On the upstream side, he cited the example of Hess, which projects that its Bakken output will rise from 160,000 barrels/day to 200,000 barrels/day by 2021. “Of course they have an infrastructure business themselves so they’re able to self-help to some extent,” Brooks said. He added, though, that to him, this level of “aggressive” growth suggests the company is not expecting to have to dial back production in the region.

“The situation here is very different than what – theoretically – Permian producers could face,” Brooks said. Indeed, the Permian is now the second-largest shale gas-producing region in the US, according to the country’s Energy Information Administration (EIA). Soaring gas output volumes there have indeed acted as a brake on drilling activity in some cases.

The Bakken, meanwhile, has the lowest gas output volumes out of all seven major shale regions that the EIA tracks in its short-term drilling productivity forecast. And while state officials have warned of more stringent flaring rules potentially constraining oil output growth, these warnings should be balanced against producers’ expectations of their own output. Indeed, there are other factors that could come to act as stronger constraints.

“I think the bigger issue right now is that the Bakken is right at its capacity to move crude out by pipeline – the 1.4-1.5mn barrels/day that’s being produced,” Brooks said. “I don’t think there’s a gas issue here.”

This comes as service on the Dakota Access oil pipeline has allowed Bakken producers to ramp up activity to the point that crude bottlenecks are emerging once again. New capacity constraints threaten to exert downward pressure on regional oil prices, and possibly force producers to turn to more costly crude-by-rail as an alternative solution.

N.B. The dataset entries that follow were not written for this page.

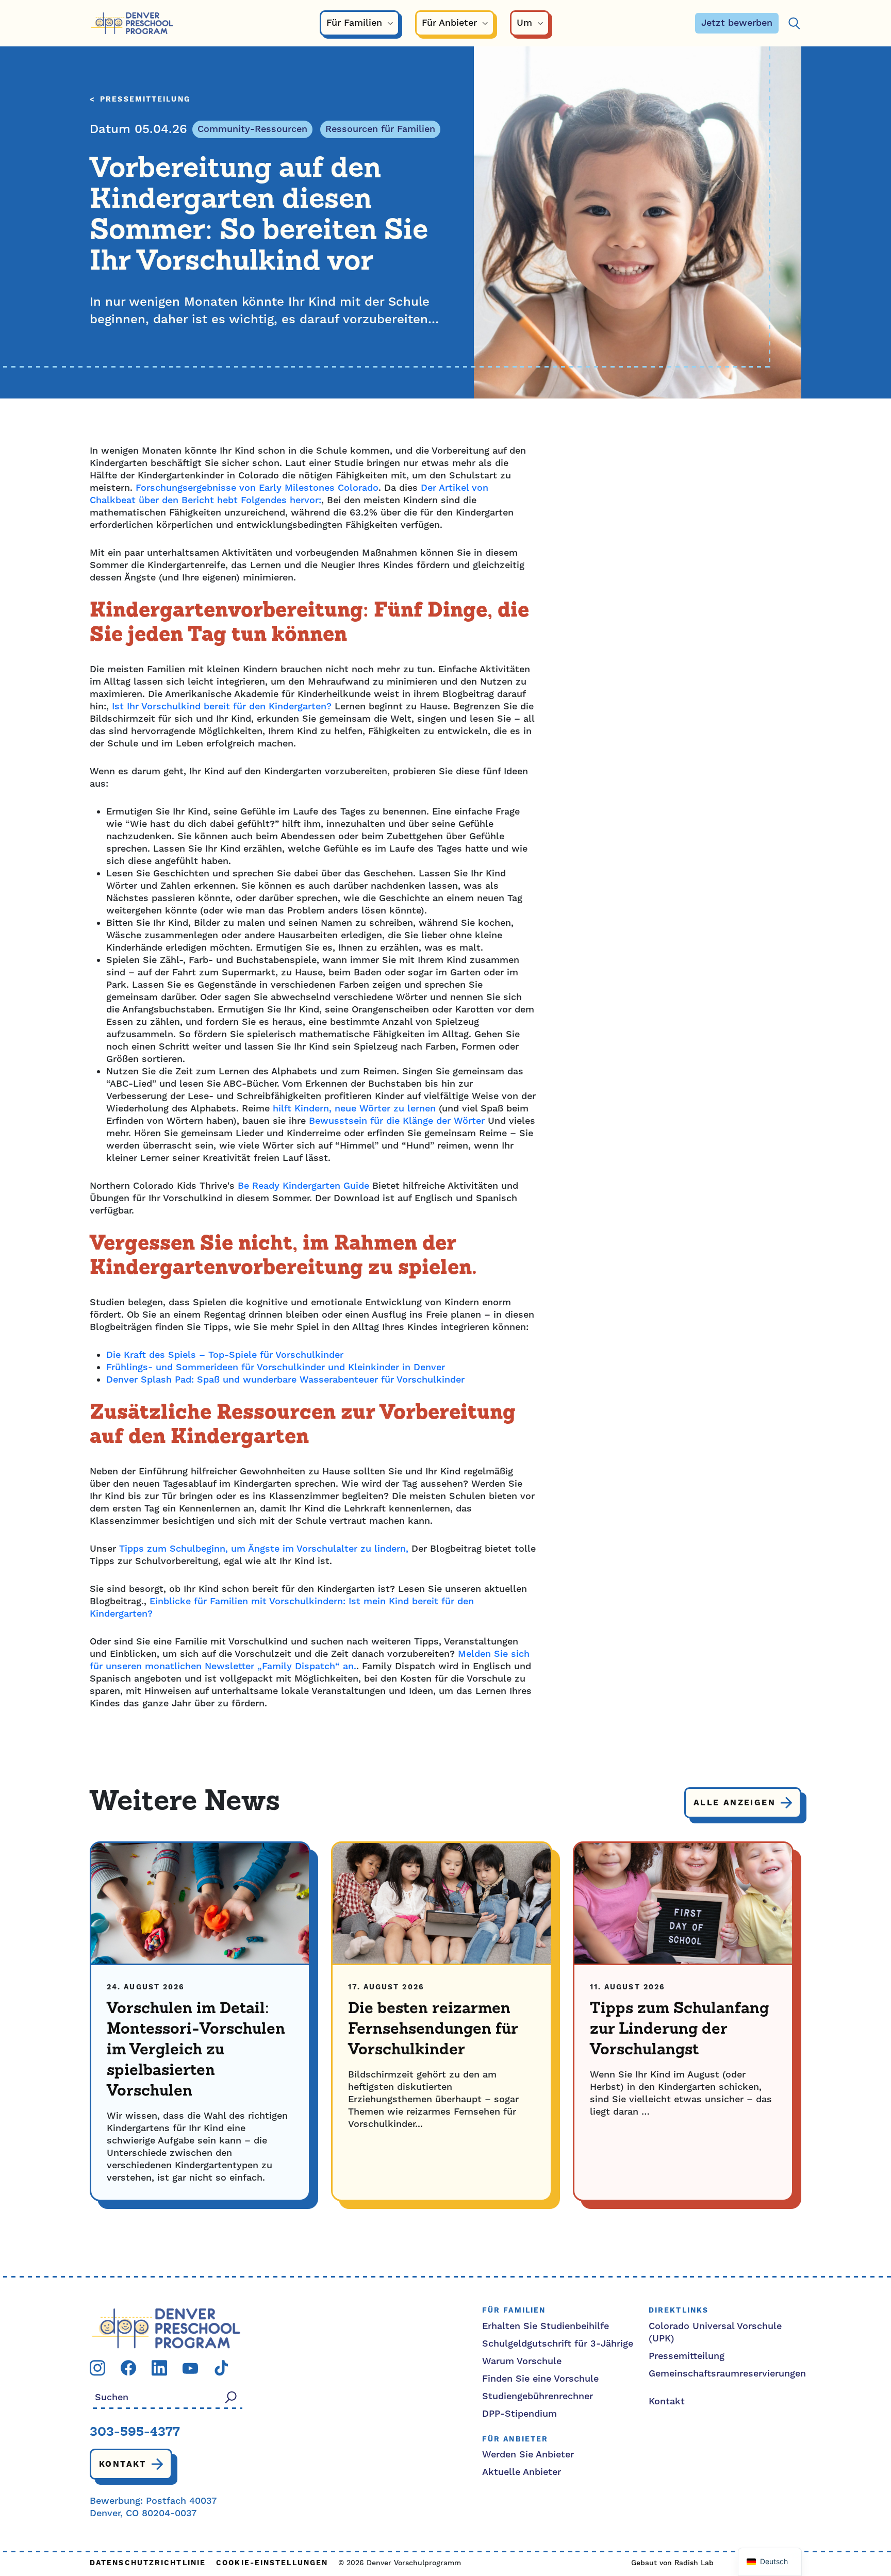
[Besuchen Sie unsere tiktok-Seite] (221, 2367)
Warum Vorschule (522, 2361)
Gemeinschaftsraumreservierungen (727, 2374)
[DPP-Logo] (166, 2328)
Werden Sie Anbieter (528, 2455)
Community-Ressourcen (252, 129)
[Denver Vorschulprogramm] (132, 23)
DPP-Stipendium (519, 2414)
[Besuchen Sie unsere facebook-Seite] (128, 2367)
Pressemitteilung (145, 100)
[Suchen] (794, 23)
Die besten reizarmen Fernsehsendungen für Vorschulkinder (433, 2029)
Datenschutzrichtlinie (148, 2563)
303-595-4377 (135, 2433)
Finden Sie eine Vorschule (540, 2379)
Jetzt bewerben (736, 23)
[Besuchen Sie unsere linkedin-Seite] (159, 2367)
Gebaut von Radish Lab (672, 2563)
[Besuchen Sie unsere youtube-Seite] (190, 2368)
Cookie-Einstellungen (272, 2563)
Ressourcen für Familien (380, 129)
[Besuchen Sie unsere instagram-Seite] (97, 2367)
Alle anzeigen (735, 1803)
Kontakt (122, 2464)
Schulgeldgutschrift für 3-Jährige (557, 2344)
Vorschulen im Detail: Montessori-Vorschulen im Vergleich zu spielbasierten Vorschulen (196, 2050)
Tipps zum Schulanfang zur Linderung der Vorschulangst (679, 2029)
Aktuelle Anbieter (521, 2472)
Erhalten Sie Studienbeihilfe (545, 2326)
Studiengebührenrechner (537, 2396)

While the race is on to add new gas infrastructure to the Bakken, boosting crude takeaway capacity will take more time. Energy Transfer is proposing to increase capacity on Dakota Access, and a regulatory hearing on the proposal began in mid-November. However, given the levels of Native American and environmental opposition to the initial construction of the pipeline project, it would not be surprising if expansion plans run into delays.

Gas infrastructure expansions, meanwhile, have been far less contentious and will be able to proceed relatively unhindered by comparison. Indeed, given public perceptions of flaring, such gas capacity expansions may attract more support.